Task => Copy the entries from the start through the line containing "click(x=93, y=94)", swapping "dark mode switch" for "theme switch" and leaving everything else unchanged.

Supplied data =>
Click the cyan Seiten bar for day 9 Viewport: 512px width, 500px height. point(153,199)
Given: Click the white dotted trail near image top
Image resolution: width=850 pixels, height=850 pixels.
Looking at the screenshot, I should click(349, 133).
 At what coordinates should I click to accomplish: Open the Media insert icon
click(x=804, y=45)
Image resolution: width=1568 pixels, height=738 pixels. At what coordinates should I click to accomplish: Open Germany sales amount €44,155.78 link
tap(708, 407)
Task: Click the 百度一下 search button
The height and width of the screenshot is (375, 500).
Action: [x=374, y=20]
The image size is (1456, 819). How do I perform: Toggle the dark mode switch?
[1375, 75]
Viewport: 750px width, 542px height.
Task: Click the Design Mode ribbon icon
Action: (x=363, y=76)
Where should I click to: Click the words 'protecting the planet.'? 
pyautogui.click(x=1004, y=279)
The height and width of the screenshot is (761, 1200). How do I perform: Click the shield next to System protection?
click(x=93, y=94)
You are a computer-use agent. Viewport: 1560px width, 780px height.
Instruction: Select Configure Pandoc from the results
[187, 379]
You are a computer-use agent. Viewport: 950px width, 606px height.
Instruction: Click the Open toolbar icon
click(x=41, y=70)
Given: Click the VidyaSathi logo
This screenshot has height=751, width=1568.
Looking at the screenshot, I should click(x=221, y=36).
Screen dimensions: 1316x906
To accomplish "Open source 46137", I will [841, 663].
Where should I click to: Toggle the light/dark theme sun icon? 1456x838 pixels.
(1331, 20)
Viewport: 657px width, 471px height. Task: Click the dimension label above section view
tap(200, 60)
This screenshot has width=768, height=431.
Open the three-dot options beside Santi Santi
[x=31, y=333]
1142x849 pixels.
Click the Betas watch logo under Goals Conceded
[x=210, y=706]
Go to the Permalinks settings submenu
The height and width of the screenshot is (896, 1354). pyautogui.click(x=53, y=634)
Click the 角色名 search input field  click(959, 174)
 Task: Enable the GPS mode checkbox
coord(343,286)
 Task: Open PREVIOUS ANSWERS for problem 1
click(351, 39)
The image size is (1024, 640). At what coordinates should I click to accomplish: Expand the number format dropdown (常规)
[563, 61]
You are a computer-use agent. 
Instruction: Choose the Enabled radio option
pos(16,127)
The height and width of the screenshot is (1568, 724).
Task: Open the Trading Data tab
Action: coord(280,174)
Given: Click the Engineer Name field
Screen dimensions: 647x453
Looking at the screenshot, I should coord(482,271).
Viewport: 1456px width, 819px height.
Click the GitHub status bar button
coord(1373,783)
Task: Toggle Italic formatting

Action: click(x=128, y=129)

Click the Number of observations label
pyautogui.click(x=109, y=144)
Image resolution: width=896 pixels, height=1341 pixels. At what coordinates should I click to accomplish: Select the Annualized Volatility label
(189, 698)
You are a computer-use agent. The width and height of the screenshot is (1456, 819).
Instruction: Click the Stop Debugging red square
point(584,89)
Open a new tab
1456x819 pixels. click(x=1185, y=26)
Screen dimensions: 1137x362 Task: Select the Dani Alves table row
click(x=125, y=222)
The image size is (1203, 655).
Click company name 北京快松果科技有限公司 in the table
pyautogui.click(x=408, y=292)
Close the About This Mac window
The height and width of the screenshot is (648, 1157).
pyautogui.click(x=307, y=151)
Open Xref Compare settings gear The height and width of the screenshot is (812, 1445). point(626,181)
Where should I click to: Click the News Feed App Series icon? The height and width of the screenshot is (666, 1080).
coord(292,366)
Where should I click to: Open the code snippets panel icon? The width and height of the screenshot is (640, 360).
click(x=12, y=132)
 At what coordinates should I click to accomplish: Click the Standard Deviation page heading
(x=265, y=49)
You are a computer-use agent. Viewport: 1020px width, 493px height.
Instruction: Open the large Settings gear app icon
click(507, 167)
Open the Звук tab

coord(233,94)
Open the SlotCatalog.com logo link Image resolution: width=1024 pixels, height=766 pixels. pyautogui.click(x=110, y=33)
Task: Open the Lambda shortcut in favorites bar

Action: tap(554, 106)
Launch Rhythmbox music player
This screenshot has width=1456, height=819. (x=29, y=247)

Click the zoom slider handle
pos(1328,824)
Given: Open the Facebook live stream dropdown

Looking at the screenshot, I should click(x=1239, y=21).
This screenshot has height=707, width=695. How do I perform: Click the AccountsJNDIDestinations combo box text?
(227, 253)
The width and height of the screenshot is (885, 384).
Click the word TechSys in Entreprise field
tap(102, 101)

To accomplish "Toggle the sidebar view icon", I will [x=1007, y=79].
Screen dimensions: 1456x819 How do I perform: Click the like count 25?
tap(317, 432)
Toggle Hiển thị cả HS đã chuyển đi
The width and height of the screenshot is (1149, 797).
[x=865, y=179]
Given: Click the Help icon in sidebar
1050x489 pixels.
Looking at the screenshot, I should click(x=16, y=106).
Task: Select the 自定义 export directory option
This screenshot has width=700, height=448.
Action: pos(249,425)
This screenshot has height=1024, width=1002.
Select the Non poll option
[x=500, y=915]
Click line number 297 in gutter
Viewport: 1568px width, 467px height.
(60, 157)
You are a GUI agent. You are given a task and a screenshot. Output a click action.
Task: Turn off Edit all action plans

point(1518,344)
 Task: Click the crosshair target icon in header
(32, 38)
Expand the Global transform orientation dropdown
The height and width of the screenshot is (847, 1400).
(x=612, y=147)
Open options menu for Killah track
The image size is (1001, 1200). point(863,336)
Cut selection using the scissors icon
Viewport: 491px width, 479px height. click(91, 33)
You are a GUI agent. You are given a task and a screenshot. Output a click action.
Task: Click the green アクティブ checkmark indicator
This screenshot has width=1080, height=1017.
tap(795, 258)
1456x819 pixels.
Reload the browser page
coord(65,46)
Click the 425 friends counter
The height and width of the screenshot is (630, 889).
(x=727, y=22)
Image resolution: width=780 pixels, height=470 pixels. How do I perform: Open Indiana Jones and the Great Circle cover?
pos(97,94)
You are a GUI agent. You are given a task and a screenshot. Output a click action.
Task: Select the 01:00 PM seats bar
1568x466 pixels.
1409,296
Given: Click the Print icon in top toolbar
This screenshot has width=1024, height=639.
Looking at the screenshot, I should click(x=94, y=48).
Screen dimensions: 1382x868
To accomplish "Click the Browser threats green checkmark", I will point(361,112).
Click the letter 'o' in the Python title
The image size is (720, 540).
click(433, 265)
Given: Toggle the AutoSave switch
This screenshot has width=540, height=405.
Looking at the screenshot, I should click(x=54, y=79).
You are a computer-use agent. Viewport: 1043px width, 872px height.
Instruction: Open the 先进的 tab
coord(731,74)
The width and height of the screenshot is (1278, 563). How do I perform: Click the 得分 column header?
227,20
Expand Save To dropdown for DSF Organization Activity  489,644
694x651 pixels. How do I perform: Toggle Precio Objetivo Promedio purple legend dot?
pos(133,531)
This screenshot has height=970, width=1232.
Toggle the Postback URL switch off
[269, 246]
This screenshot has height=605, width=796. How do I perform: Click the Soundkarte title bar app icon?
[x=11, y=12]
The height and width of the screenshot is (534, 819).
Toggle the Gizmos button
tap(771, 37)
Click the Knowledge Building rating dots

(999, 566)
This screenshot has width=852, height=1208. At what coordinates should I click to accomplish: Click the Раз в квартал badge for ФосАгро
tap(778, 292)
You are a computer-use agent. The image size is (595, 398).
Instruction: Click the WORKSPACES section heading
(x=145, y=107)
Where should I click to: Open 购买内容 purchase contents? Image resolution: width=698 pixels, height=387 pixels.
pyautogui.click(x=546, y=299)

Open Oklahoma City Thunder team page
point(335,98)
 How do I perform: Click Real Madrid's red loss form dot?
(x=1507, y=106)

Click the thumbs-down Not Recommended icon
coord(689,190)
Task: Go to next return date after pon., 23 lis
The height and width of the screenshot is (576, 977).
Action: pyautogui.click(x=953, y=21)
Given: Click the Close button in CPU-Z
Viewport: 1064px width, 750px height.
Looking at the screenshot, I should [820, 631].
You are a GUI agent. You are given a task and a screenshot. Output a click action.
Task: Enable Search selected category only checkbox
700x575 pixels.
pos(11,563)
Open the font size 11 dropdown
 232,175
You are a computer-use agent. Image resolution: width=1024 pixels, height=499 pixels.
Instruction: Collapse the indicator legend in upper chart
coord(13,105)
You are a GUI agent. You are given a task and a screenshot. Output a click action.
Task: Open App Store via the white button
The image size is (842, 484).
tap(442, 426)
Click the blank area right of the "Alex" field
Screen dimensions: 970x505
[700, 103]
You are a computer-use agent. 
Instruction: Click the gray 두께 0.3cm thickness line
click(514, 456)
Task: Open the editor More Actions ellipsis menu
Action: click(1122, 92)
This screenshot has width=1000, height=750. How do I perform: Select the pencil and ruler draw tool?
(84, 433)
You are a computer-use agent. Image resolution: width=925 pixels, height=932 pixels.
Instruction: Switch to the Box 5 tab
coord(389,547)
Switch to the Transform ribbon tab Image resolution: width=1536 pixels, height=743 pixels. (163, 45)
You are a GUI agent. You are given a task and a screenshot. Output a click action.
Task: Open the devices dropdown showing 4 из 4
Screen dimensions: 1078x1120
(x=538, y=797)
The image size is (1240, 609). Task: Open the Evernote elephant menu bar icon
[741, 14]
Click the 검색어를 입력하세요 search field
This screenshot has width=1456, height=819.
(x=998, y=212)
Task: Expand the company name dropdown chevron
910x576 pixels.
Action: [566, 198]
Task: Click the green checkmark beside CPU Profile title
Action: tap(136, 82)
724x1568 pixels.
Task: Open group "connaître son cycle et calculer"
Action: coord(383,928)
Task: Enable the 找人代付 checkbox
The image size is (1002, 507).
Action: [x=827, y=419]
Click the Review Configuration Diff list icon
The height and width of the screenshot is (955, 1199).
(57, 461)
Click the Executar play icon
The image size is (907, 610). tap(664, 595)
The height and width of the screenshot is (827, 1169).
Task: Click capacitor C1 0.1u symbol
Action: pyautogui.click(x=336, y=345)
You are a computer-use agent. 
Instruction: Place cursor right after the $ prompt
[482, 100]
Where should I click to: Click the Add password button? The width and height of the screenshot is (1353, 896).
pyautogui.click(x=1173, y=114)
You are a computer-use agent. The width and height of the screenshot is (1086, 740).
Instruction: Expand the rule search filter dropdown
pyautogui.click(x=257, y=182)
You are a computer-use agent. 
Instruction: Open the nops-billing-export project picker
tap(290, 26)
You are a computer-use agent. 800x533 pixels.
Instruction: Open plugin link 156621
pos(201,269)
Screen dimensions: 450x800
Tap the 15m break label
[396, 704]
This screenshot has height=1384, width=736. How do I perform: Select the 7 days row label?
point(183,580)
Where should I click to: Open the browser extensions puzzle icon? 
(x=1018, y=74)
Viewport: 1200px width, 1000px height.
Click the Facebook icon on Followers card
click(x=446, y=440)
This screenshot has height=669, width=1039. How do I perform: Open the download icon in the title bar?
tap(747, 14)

Reply =>
Click the cyan Seiten bar for day 9 Viewport: 512px width, 500px height. point(153,199)
Given: Click the white dotted trail near image top
Image resolution: width=850 pixels, height=850 pixels.
Looking at the screenshot, I should click(349, 133).
 At what coordinates should I click to accomplish: Open the Media insert icon
click(x=804, y=45)
Image resolution: width=1568 pixels, height=738 pixels. At what coordinates should I click to accomplish: Open Germany sales amount €44,155.78 link
tap(708, 407)
Task: Click the 百度一下 search button
The height and width of the screenshot is (375, 500).
Action: [x=374, y=20]
The image size is (1456, 819). How do I perform: Toggle the theme switch?
[1375, 75]
Viewport: 750px width, 542px height.
Task: Click the Design Mode ribbon icon
Action: (x=363, y=76)
Where should I click to: Click the words 'protecting the planet.'? 
pyautogui.click(x=1004, y=279)
The height and width of the screenshot is (761, 1200). How do I perform: Click the shield next to System protection?
click(x=93, y=94)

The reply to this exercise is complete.